'''
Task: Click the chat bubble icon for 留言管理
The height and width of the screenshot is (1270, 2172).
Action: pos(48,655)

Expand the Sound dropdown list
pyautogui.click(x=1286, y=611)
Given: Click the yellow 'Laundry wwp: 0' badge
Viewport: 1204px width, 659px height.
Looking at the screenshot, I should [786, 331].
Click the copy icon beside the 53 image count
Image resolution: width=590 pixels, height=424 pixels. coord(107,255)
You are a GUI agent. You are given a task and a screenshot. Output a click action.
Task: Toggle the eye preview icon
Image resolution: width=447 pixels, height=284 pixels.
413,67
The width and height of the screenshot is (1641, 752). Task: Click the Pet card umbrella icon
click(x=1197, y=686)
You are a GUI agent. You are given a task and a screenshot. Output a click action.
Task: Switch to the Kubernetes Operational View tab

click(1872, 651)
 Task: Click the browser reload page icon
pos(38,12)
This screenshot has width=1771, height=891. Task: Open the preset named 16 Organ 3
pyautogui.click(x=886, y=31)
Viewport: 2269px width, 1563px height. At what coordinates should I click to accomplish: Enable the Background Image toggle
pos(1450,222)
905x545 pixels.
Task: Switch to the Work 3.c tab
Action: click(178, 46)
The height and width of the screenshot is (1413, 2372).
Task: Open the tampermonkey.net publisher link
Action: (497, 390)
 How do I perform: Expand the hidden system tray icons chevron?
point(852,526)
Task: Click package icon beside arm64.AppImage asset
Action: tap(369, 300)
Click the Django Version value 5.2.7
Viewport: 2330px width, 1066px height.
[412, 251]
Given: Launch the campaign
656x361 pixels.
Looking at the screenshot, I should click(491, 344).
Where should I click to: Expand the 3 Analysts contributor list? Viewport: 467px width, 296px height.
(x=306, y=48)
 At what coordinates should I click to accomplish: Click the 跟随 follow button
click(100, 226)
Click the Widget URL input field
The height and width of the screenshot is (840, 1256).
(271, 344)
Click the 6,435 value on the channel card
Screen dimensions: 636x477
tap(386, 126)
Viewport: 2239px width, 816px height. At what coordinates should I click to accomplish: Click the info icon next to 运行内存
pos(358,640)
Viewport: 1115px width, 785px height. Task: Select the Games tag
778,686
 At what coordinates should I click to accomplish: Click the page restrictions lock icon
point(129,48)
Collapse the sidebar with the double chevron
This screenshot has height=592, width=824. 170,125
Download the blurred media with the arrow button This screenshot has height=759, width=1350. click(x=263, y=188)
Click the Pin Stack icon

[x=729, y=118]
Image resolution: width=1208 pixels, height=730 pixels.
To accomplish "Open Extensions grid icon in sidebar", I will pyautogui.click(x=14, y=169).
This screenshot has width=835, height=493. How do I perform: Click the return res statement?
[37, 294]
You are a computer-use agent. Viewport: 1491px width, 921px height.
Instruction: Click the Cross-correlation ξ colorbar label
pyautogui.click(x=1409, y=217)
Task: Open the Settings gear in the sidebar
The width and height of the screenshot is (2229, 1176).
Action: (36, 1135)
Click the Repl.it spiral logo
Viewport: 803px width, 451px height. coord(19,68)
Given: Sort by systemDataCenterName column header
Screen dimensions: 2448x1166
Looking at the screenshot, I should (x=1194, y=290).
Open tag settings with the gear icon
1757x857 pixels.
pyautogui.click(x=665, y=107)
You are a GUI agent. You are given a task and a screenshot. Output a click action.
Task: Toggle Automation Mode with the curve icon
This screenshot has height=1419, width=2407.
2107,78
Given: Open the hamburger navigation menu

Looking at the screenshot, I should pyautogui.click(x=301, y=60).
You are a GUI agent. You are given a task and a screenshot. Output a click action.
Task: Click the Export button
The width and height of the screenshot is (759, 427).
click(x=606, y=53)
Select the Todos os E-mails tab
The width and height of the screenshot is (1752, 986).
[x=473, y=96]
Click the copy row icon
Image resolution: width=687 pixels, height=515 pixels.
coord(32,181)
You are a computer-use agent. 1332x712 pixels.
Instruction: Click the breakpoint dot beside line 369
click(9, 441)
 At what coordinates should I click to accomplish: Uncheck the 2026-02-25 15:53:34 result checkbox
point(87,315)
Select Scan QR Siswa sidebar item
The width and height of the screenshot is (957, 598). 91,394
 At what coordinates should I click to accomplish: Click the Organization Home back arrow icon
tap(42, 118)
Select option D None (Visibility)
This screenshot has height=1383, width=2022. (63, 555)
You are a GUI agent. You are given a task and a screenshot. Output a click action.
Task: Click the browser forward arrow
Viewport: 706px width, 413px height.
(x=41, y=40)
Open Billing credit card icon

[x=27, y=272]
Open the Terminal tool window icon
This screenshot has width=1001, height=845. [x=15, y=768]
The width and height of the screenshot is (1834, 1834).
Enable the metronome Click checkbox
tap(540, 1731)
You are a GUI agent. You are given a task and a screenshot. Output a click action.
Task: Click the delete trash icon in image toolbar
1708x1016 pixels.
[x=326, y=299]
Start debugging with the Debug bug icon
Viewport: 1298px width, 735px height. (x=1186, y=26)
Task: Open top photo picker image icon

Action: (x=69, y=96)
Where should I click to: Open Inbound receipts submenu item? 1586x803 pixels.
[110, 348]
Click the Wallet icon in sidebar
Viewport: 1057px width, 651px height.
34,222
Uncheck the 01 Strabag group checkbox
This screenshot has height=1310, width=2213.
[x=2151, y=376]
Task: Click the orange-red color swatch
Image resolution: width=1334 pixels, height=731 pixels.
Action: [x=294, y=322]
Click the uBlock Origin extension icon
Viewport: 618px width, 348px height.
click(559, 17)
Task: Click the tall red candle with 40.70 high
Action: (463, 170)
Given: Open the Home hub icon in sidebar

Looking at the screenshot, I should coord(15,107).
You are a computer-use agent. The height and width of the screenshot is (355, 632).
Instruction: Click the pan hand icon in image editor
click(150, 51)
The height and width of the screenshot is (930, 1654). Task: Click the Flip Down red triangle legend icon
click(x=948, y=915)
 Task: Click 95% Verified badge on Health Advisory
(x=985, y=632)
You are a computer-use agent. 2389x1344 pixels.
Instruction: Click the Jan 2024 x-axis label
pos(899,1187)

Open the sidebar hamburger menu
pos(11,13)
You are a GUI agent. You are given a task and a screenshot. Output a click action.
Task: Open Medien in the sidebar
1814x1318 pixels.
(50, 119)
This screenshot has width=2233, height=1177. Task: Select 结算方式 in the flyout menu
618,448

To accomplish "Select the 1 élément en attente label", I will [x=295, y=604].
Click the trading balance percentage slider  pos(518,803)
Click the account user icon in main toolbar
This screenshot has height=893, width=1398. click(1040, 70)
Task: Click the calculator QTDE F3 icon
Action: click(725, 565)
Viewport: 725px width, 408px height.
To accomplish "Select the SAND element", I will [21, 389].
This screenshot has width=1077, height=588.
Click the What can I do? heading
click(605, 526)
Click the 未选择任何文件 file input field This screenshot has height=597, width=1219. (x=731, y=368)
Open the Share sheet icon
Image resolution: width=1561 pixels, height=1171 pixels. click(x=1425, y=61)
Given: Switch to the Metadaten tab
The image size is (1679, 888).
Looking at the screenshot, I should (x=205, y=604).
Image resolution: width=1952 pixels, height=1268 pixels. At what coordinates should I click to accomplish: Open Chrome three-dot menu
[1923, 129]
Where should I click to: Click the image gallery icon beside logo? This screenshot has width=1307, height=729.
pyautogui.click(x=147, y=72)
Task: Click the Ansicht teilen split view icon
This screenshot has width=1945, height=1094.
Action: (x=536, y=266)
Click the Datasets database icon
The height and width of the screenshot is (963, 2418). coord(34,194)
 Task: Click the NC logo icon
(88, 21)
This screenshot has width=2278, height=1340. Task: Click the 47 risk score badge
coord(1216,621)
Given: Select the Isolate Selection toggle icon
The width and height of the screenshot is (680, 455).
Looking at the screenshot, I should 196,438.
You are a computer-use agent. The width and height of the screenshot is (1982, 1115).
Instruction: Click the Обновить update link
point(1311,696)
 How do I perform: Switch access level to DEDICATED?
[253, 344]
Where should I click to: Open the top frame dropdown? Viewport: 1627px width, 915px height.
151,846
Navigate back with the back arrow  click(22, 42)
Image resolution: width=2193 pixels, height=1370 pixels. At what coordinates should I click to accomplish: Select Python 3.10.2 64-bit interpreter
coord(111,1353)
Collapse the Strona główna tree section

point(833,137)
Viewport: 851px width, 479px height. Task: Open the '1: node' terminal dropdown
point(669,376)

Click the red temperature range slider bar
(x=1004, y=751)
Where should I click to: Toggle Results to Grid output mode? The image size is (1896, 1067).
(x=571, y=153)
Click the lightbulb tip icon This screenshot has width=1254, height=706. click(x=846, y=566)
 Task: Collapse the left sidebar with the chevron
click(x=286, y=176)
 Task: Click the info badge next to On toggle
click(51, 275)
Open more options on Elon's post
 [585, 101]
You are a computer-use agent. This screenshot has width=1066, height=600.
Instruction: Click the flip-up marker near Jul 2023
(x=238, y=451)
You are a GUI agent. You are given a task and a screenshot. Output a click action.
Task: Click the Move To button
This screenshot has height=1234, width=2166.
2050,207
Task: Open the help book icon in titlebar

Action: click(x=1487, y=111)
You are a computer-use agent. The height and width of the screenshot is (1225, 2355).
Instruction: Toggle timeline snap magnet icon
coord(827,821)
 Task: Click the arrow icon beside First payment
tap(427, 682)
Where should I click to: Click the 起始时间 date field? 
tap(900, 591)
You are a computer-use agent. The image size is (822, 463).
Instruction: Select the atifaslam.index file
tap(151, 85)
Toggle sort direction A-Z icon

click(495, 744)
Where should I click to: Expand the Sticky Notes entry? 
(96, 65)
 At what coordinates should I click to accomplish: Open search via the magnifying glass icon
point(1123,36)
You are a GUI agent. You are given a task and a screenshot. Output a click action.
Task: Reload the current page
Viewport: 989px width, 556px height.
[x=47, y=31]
'''
== Exercise instructions ==
In the listing above, how many lines hold the word "gear"? Give the number and nothing more.

== Response to the task ==
2